ABOUT THIS EXERCISE:
Every line containing the string "page" is to be copied from the records.

PROVIDED ENTRIES:
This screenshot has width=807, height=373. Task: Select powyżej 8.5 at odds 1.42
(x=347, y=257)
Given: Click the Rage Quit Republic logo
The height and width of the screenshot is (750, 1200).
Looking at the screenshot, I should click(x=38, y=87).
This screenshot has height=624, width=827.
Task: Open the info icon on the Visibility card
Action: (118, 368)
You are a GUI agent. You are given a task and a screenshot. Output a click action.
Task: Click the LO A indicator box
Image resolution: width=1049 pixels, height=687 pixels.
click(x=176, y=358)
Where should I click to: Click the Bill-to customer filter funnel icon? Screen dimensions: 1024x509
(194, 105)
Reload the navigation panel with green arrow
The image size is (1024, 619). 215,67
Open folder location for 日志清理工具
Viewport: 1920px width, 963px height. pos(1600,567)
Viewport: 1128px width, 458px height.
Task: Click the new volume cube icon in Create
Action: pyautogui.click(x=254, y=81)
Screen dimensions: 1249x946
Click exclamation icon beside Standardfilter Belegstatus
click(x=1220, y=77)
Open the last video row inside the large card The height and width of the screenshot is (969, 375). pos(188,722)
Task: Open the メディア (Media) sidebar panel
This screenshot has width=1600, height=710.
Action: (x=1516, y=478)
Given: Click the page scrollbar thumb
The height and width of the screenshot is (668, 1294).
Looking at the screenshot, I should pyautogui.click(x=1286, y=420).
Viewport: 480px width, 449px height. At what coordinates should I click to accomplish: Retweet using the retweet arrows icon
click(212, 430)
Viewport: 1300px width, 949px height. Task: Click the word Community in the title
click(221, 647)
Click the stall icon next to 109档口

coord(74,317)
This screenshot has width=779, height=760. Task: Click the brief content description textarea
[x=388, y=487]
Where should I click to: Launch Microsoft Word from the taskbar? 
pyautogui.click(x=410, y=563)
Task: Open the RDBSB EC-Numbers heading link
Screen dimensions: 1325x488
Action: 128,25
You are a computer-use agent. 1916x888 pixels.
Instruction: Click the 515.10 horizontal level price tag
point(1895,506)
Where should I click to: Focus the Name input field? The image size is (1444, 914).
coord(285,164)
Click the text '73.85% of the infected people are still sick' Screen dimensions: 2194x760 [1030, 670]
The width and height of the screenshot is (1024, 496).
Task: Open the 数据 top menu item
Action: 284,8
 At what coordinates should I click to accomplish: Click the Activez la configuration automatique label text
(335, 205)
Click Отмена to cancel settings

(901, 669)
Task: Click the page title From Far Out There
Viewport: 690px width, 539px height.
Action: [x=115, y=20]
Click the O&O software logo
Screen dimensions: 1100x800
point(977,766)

SOLUTION TO THIS PROBLEM:
Given: Click the page scrollbar thumb
Task: Click the page title From Far Out There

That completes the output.